INPUT section start

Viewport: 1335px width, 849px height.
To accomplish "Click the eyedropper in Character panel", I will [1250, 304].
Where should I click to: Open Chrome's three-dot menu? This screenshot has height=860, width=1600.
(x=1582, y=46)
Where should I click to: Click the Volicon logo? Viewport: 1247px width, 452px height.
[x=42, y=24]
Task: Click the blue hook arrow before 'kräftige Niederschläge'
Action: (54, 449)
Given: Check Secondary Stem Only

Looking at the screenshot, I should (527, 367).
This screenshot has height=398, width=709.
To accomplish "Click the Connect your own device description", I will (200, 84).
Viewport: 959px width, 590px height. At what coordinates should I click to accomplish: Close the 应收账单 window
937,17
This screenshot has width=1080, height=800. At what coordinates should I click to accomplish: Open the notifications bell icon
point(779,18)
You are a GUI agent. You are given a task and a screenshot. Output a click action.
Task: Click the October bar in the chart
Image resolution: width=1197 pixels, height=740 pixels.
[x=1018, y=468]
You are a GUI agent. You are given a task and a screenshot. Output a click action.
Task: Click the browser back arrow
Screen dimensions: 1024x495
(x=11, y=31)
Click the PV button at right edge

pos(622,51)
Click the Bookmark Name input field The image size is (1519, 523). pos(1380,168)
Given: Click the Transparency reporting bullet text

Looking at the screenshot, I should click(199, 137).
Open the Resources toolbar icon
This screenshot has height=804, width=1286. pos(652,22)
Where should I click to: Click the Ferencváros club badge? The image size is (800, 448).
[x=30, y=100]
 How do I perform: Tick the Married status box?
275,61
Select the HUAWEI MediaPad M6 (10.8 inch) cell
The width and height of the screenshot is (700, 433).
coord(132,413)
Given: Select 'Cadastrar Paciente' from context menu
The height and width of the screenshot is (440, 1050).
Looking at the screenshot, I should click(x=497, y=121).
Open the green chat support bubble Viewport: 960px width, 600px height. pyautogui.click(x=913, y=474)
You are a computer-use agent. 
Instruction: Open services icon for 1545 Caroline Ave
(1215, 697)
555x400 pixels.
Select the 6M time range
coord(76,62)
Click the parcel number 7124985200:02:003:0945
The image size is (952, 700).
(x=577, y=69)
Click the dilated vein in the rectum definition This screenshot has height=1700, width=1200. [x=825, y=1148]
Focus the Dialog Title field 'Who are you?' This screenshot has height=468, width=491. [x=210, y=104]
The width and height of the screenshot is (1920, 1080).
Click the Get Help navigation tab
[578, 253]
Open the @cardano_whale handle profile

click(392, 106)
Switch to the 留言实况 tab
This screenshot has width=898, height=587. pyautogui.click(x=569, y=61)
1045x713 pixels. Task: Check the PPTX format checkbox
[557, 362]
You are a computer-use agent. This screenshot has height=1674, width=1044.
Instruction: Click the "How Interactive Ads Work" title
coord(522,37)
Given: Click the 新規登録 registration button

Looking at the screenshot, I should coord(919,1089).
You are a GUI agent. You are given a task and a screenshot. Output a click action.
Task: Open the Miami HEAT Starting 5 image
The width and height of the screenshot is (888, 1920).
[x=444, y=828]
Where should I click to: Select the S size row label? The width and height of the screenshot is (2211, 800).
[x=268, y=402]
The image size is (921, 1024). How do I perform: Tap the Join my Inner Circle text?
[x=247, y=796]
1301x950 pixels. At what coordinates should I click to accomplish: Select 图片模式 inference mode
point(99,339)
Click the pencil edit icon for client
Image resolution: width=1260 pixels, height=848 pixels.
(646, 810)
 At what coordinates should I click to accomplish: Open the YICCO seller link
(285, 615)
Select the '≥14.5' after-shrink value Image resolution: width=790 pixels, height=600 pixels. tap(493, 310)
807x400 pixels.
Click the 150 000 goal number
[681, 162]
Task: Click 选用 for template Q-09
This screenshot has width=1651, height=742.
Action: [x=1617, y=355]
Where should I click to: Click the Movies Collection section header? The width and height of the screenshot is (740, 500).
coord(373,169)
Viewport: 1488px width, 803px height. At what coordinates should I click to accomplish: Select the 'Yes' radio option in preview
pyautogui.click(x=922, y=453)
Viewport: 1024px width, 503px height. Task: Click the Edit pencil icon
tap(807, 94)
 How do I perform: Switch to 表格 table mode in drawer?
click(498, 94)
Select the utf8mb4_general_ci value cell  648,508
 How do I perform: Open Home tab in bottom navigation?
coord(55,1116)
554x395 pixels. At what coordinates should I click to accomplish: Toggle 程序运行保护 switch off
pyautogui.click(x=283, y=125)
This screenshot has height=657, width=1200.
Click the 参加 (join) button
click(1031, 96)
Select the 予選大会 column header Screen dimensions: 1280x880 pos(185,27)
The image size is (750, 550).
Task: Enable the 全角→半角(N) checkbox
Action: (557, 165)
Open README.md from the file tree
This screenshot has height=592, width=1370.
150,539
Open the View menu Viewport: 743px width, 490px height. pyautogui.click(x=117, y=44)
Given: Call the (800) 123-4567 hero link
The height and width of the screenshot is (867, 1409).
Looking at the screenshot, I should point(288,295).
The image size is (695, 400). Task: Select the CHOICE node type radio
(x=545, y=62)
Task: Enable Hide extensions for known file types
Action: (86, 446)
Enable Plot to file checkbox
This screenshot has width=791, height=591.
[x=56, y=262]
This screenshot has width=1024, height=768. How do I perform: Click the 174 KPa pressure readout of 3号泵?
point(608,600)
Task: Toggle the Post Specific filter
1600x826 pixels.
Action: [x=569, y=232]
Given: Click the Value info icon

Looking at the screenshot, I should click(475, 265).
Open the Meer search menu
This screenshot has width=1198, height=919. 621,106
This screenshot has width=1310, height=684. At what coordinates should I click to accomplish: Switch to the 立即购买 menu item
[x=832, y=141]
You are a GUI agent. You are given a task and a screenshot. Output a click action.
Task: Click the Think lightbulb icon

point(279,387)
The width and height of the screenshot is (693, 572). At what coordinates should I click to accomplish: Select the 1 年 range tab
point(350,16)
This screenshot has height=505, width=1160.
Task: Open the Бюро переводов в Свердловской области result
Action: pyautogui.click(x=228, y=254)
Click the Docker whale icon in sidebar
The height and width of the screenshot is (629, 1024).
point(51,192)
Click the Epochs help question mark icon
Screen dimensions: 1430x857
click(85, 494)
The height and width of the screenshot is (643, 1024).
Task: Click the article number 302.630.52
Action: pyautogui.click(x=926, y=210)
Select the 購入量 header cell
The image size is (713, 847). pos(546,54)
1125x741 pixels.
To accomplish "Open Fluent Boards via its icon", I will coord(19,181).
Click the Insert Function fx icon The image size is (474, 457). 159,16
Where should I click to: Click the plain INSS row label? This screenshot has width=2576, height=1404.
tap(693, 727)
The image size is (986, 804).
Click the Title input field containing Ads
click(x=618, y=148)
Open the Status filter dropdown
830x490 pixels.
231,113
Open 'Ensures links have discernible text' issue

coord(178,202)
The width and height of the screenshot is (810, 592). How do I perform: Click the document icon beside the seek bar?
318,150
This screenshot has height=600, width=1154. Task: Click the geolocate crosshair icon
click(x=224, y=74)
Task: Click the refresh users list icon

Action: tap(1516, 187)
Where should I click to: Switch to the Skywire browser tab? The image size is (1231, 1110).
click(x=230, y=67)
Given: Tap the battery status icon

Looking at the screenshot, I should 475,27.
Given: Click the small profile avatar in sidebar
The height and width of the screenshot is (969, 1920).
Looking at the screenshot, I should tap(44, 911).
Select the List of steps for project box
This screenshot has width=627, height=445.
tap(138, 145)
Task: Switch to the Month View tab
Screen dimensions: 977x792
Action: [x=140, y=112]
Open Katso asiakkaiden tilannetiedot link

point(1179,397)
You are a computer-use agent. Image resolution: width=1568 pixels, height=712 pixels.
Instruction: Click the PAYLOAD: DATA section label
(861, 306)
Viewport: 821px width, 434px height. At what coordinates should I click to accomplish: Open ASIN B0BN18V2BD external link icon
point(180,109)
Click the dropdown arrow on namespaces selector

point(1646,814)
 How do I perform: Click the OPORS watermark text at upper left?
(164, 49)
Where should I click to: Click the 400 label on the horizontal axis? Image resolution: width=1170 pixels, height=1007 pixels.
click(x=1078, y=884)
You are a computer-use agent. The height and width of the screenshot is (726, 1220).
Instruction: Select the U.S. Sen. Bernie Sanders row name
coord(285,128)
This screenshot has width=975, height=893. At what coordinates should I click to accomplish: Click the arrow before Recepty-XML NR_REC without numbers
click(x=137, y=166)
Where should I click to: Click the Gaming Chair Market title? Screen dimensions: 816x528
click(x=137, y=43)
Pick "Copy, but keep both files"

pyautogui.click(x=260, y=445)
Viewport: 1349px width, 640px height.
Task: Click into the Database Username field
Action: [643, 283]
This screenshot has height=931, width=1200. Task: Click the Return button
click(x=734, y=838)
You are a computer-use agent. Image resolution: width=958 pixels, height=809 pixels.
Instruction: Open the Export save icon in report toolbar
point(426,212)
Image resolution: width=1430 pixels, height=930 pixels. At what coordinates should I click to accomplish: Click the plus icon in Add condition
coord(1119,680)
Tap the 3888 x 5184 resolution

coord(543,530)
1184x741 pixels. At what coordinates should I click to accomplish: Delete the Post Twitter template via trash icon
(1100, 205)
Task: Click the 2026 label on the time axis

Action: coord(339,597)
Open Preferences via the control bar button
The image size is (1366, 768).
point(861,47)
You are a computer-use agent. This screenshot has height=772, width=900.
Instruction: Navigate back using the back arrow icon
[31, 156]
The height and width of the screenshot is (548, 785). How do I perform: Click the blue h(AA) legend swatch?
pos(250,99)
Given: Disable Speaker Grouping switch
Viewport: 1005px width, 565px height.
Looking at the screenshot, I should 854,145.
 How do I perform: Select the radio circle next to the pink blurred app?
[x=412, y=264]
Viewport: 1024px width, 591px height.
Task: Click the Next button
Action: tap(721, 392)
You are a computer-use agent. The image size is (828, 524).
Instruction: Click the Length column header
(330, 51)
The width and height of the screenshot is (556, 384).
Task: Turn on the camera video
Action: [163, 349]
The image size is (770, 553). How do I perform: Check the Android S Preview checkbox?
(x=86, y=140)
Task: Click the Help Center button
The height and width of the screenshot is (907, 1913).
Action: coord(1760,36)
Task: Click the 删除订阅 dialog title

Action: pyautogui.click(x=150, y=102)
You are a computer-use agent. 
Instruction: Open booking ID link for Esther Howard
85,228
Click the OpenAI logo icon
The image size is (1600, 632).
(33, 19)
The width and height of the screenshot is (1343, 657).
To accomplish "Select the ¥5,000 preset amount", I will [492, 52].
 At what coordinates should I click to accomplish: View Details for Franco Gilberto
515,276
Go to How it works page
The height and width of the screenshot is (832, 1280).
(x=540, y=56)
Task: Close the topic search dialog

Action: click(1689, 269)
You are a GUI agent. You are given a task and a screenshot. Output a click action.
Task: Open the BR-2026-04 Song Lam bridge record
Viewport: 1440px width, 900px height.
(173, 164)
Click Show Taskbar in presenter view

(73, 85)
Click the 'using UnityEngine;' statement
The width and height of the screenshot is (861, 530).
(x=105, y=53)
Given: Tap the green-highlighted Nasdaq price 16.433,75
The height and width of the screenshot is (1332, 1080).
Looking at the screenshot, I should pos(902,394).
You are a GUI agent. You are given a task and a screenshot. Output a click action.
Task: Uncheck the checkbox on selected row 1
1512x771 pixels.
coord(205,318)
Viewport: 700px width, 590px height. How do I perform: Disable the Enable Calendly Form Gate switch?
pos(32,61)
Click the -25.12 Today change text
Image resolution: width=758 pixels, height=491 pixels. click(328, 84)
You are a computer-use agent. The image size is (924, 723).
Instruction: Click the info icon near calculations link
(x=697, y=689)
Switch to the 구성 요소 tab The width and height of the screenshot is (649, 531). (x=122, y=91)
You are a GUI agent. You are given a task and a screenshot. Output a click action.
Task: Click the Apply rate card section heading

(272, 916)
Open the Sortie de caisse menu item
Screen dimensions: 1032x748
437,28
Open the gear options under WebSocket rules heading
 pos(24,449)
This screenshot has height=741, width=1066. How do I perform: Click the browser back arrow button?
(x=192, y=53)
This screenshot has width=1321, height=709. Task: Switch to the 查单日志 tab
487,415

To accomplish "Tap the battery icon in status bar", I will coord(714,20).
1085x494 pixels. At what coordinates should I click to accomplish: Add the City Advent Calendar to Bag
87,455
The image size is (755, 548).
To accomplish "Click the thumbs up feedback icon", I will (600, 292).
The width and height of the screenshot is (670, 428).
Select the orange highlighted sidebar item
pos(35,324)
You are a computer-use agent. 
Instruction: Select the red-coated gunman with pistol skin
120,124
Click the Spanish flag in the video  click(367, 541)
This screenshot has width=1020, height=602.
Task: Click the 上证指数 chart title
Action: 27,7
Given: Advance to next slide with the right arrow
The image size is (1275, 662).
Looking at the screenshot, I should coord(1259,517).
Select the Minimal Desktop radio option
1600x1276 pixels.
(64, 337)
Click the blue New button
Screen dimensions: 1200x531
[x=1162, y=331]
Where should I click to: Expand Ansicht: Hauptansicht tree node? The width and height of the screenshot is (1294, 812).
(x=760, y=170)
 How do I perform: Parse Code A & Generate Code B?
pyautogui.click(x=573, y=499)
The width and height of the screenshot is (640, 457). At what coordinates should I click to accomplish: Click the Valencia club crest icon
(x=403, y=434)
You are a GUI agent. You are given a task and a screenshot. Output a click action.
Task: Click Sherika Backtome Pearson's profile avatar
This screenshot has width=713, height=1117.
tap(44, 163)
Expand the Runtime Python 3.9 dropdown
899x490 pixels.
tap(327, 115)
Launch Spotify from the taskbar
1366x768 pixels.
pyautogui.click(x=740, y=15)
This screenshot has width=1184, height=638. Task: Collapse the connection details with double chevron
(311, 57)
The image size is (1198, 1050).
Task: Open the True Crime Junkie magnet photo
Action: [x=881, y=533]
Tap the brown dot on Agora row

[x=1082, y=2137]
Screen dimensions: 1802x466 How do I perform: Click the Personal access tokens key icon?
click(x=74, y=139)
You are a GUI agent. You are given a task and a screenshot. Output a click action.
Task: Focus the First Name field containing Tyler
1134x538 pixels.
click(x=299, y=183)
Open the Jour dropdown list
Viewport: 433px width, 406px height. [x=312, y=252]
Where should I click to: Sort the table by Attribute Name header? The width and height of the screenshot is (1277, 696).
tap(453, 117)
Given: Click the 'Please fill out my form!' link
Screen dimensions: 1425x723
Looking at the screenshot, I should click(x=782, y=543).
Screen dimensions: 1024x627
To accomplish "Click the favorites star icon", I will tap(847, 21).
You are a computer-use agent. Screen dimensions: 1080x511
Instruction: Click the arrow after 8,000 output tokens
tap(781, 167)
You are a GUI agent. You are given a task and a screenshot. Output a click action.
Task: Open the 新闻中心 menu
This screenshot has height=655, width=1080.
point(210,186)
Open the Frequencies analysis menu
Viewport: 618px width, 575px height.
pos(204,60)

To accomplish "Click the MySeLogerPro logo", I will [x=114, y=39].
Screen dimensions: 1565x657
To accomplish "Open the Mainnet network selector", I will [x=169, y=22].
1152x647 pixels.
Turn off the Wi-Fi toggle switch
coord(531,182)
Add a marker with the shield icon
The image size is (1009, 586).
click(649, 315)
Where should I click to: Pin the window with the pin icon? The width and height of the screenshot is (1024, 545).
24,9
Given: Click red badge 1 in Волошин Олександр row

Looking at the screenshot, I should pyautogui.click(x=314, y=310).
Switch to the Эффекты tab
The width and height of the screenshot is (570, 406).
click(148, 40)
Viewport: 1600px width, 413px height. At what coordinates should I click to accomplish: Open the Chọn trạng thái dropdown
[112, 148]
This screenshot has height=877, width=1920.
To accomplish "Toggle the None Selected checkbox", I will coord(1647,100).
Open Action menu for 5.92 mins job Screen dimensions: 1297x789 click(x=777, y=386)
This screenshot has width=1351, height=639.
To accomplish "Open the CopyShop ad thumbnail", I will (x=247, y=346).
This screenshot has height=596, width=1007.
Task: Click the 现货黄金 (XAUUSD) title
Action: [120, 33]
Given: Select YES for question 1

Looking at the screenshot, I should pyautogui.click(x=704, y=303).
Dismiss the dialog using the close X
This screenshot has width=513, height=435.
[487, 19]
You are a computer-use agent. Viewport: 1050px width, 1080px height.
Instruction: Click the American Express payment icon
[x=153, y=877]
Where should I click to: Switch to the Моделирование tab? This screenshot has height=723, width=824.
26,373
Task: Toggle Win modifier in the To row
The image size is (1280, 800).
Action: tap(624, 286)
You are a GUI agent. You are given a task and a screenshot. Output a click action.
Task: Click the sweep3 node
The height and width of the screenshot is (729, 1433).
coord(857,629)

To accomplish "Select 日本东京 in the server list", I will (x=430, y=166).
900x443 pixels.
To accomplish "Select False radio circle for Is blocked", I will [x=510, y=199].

INPUT section end

DIRECTIONS FOR THIS TASK: Copy out each line of the data that has the word "from" in it.

EXERCISE ANSWER:
Given: Select 'Cadastrar Paciente' from context menu
Open README.md from the file tree
Launch Spotify from the taskbar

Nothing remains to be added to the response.